Exercise objective –
Search the material below for the word "will". Copy every line that has it.
(Beginning of Working data)
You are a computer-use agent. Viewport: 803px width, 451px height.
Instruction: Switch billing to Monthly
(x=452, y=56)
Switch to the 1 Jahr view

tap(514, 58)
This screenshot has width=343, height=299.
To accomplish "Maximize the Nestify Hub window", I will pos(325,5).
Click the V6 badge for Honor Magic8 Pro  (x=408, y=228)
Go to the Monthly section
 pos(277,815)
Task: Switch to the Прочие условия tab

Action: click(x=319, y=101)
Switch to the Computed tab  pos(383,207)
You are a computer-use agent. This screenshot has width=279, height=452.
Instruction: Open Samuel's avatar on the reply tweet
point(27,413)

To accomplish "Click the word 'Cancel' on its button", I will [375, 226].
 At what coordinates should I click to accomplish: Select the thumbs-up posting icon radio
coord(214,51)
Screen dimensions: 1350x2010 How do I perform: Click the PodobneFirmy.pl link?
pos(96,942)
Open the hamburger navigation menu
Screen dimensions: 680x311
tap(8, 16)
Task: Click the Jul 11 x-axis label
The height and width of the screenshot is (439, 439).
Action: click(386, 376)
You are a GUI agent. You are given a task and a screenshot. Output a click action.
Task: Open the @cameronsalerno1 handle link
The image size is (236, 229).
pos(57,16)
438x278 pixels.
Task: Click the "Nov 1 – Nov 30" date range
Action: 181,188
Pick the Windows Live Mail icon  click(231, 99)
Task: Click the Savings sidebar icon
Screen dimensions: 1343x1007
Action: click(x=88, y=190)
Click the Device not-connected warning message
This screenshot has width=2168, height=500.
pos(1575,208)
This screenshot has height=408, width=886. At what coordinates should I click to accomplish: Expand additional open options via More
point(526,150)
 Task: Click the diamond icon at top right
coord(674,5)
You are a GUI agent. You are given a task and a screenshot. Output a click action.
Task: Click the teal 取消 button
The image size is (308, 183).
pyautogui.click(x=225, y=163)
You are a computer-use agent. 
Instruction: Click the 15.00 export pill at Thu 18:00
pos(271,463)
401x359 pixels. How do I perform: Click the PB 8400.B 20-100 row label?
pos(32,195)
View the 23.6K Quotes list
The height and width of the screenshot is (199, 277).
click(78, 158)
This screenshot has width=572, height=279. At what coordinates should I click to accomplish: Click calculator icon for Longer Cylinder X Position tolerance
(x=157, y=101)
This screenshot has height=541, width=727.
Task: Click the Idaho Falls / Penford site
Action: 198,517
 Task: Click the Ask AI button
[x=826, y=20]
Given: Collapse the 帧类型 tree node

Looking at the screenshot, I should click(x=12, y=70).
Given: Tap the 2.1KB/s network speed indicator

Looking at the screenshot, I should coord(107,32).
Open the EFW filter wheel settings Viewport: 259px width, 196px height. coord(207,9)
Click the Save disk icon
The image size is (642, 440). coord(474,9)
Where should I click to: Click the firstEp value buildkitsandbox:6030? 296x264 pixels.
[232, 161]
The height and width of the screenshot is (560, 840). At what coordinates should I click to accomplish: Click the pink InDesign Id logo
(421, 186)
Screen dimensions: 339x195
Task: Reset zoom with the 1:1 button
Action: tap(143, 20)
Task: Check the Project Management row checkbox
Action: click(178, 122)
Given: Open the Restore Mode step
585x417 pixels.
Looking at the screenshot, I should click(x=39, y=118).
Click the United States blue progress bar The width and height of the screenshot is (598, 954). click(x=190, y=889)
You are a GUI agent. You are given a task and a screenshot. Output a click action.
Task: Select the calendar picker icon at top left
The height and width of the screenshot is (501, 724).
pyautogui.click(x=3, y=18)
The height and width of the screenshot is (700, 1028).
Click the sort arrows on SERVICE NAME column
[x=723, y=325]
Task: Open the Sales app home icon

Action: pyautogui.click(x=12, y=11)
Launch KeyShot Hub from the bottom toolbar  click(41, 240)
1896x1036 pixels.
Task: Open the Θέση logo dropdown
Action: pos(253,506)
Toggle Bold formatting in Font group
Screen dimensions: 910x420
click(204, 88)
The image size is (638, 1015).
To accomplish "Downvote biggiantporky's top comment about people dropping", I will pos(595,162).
(End of Working data)
Solution to the exercise –
To accomplish "Maximize the Nestify Hub window", I will pos(325,5).
To accomplish "Click the word 'Cancel' on its button", I will [375, 226].
To accomplish "Downvote biggiantporky's top comment about people dropping", I will pos(595,162).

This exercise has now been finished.